Ortiz, Amio and Samuel were among a group of Hollywood Division gang officers who followed Guillermo Alarcon Jr. into the carport of an apartment complex and arrested him on suspicion of drug possession.

Ortiz testified during a preliminary hearing that he did not help search for the drugs. His daily field activity report that day would later reveal that he had written “assisted in locating evidence.”

At Alarcon’s 2008 trial, Amio and Samuel testified that Alarcon ran away when they approached and threw a small black box that broke open to reveal rock and powder cocaine. They said they recovered the drugs immediately. The charges rested almost entirely on their word.
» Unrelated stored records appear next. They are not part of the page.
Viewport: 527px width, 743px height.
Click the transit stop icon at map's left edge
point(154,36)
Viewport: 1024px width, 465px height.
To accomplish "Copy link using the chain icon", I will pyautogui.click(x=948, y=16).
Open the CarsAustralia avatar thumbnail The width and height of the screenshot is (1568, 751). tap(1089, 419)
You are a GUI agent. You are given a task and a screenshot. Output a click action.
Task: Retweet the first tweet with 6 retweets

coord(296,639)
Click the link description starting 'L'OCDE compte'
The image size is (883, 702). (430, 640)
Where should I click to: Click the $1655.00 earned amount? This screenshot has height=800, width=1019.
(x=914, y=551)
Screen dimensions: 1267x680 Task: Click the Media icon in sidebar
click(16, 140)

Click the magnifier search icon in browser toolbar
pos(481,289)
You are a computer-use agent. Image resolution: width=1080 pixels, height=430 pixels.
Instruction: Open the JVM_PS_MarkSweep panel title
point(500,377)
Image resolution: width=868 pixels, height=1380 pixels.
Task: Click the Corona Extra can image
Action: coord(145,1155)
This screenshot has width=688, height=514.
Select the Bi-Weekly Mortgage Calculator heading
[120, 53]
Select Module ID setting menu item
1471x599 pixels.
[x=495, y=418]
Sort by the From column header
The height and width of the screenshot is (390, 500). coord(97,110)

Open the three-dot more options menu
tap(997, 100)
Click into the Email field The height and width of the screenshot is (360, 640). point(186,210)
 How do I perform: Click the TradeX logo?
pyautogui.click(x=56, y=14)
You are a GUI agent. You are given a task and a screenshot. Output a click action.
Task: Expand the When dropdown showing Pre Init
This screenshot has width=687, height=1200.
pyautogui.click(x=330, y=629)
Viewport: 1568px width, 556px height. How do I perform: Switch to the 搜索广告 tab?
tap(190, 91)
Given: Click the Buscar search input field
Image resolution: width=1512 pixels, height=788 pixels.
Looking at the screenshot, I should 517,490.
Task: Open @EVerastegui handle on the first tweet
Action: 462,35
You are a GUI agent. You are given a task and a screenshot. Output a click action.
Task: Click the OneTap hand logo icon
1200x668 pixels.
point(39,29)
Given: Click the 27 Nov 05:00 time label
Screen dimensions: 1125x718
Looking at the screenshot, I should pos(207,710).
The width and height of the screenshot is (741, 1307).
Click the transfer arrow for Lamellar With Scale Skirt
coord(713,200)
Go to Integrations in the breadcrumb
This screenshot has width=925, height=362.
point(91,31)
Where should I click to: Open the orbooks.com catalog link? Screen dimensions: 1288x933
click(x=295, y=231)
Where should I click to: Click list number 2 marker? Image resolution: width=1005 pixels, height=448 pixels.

The trial ended abruptly when a defense attorney produced the video that showed the drug search took more than 20 minutes and that it was Ortiz who discovered the black key box stuffed with cocaine.

“Be creative in your writing,” one officer tells another.

“Oh yeah, don’t worry, sin duda [no doubt].”

Officers laugh and then someone else says, “Come on, this is a man who put a case on somebody who has no dope. And he’s doing time … two years.”

Prosecutors acknowledged the footage was inconsistent with Samuel and Amio’s testimony and the charges against Alarcon were dismissed. The two officers were later found guilty of one count of conspiracy each and multiple counts of perjury.

Ortiz’s attorney called his client’s retrial a case about “a pawn in a game of words” and said the real tragedy was that a drug dealer walked free.

“It’s not like drugs were planted on him,” Seki said Tuesday in court about Alarcon. “They weren’t put on his body. Those were his drugs.”

He reminded jurors about witnesses who attested that Ortiz was “someone who will go the extra yard when he knows something’s wrong.”

Seki pinned the blame on Amio and Samuel.

“They’re the ones who created that conspiracy,” he said. “An innocent bystander was swept in.”

But Deputy Dist. Atty. Geoffrey Rendon drew the jury’s attention to a moment in the video when officers react to Ortiz finding the cocaine.

“Manny Ortiz!” someone says.

“Where was it at, Mac dawg?” comes another voice.

“They’re excited because he’s a hero that day,” Rendon said Tuesday in his closing statement.

He said Ortiz had committed “just about the worst crime.”

“They had a choice and they chose to lie,” Rendon said. “They chose to manipulate the system. It is tough for a prosecutor to stand up here and talk about a case where police officers lie because of what it does to our system, because of the shadow that it casts.”

Ortiz, who joined the force about 2000, has been on administrative leave. He could face up to three years and eight months behind bars. His sentencing is scheduled for April 9.

Times staff writer Jack Leonard contributed to this report.